_Work instruction_
This exercise calls for every line of the data below with the string "will" in it.

_Dataset entries_
○ ○ ○

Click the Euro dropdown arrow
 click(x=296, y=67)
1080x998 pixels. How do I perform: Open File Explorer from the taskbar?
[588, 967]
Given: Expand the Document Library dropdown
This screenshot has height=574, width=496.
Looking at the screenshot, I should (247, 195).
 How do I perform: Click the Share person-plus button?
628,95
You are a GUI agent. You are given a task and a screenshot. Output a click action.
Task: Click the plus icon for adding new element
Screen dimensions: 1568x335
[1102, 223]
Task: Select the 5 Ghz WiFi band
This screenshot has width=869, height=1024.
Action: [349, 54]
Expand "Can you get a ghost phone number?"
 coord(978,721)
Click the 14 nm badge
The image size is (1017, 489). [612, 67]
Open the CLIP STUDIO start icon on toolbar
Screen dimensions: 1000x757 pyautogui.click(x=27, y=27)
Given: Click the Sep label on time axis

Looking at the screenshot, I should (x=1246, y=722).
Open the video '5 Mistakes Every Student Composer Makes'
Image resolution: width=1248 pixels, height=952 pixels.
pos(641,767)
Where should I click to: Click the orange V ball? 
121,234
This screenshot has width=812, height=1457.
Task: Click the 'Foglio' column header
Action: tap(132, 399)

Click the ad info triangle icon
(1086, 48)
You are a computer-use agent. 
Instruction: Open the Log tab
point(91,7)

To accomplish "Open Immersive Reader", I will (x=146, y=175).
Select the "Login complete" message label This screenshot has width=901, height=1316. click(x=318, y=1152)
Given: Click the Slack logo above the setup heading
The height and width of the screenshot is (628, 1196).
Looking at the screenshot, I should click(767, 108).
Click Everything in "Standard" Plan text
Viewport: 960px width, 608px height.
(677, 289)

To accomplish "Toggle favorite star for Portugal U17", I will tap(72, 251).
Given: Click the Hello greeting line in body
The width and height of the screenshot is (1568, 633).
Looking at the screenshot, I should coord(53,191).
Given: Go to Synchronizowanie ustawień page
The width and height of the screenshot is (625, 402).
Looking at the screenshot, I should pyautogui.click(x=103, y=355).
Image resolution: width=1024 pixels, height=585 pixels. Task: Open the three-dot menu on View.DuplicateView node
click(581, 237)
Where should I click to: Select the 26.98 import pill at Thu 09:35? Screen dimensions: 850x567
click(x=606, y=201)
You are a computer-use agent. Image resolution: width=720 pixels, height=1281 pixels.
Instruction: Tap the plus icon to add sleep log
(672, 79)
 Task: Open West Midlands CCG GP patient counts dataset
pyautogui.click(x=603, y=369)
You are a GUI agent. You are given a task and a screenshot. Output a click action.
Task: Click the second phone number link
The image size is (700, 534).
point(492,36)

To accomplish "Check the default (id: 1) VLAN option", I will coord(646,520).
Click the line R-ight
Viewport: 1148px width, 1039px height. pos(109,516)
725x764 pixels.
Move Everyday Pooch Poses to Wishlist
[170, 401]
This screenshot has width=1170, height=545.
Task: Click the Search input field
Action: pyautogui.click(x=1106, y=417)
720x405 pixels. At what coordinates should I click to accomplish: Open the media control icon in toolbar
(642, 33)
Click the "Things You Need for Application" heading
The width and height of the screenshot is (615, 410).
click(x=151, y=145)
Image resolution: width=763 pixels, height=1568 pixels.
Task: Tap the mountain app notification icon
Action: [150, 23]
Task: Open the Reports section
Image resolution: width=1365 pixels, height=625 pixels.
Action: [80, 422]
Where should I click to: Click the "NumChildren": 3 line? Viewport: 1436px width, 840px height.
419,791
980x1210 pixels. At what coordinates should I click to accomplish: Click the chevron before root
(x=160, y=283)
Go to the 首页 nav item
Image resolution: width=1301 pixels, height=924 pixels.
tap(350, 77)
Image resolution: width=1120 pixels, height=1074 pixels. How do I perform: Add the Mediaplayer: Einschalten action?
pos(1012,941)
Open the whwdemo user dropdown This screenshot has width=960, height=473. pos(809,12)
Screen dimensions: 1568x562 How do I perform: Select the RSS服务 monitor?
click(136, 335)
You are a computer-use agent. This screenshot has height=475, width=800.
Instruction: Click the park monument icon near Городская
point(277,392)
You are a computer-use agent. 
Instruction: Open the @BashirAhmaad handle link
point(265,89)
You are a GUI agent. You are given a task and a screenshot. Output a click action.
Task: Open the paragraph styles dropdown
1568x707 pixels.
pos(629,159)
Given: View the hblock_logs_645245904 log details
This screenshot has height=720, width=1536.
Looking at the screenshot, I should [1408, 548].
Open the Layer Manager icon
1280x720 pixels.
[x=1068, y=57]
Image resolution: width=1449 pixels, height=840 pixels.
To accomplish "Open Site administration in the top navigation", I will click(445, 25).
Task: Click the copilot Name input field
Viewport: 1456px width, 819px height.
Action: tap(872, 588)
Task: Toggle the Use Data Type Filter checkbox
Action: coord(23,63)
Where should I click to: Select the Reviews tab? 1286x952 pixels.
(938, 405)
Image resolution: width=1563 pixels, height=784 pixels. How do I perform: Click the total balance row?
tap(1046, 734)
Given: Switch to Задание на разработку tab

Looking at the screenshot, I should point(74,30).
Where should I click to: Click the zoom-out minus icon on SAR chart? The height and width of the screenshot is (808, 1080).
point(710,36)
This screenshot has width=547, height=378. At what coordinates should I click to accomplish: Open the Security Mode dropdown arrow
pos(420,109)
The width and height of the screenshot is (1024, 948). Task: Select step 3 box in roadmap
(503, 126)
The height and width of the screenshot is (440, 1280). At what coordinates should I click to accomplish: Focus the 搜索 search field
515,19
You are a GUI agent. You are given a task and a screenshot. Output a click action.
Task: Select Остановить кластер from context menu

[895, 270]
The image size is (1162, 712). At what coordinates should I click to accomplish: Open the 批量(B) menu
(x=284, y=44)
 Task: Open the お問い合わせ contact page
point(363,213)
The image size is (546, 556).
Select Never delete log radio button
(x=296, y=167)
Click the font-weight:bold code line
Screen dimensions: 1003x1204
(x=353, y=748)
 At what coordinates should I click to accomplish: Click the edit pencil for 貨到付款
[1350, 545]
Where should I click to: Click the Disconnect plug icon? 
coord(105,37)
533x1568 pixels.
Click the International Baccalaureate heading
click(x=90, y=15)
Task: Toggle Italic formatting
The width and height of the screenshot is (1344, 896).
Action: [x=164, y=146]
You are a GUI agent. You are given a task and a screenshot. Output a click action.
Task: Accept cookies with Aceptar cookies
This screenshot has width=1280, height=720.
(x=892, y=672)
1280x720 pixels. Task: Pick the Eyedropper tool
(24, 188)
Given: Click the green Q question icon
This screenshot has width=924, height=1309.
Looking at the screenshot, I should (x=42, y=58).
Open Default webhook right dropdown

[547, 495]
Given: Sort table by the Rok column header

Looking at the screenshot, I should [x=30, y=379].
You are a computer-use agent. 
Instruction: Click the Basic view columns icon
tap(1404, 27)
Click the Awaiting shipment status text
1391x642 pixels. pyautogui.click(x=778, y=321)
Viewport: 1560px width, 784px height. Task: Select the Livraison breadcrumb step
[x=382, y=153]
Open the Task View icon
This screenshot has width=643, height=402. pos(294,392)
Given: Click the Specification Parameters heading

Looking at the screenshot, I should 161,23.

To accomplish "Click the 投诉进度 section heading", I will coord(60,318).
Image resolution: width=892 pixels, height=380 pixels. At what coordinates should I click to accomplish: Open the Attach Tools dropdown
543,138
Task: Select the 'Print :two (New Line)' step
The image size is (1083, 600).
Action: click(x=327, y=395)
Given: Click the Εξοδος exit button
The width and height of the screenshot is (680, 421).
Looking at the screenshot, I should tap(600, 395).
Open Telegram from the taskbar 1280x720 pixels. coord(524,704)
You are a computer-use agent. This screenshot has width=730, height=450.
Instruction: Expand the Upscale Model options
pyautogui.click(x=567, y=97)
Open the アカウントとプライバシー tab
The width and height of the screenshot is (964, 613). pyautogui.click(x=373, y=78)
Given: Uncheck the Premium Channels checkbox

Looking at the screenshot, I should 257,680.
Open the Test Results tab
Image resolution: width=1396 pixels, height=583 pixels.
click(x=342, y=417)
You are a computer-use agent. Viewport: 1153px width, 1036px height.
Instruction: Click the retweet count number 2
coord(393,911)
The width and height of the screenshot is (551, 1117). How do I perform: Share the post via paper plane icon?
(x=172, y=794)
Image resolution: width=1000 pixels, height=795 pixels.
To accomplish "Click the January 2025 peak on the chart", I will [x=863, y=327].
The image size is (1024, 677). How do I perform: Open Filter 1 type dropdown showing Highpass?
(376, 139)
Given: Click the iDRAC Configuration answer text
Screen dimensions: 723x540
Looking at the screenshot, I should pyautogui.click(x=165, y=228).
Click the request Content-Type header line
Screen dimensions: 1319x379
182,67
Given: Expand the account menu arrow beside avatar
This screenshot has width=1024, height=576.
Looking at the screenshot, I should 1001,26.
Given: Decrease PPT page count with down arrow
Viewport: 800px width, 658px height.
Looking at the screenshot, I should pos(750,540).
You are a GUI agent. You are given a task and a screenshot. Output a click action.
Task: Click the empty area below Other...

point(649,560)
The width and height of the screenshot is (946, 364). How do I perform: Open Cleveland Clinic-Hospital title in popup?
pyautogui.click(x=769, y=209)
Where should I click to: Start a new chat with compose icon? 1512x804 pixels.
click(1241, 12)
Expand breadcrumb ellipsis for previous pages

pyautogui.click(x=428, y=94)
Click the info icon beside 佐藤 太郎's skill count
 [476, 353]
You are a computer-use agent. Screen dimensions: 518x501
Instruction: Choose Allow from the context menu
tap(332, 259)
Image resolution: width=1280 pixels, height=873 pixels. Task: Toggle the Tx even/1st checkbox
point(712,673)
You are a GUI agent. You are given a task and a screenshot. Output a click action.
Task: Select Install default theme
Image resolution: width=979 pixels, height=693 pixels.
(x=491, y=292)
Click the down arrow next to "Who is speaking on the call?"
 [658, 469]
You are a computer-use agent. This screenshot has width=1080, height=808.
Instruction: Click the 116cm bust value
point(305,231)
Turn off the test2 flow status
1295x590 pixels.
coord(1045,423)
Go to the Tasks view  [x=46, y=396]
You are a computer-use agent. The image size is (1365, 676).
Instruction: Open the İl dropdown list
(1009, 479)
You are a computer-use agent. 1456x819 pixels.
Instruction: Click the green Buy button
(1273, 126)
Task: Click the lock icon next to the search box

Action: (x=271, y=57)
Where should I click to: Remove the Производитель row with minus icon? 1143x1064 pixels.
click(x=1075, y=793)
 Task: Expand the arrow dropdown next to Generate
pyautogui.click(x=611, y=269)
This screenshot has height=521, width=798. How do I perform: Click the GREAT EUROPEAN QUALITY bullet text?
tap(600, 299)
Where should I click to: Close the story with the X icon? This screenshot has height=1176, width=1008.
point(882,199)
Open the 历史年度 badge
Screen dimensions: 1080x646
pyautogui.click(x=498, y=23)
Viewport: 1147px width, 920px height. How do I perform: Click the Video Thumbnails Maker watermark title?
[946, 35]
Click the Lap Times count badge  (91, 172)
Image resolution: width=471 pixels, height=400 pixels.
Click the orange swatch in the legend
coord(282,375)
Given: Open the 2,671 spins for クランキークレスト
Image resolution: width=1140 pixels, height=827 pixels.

○ ○ ○

_Answer space_
To accomplish "Open Immersive Reader", I will (x=146, y=175).
To accomplish "Toggle favorite star for Portugal U17", I will tap(72, 251).
To accomplish "Check the default (id: 1) VLAN option", I will coord(646,520).
To accomplish "Open Site administration in the top navigation", I will click(445, 25).
To accomplish "Click the 投诉进度 section heading", I will coord(60,318).
To accomplish "Click the January 2025 peak on the chart", I will [x=863, y=327].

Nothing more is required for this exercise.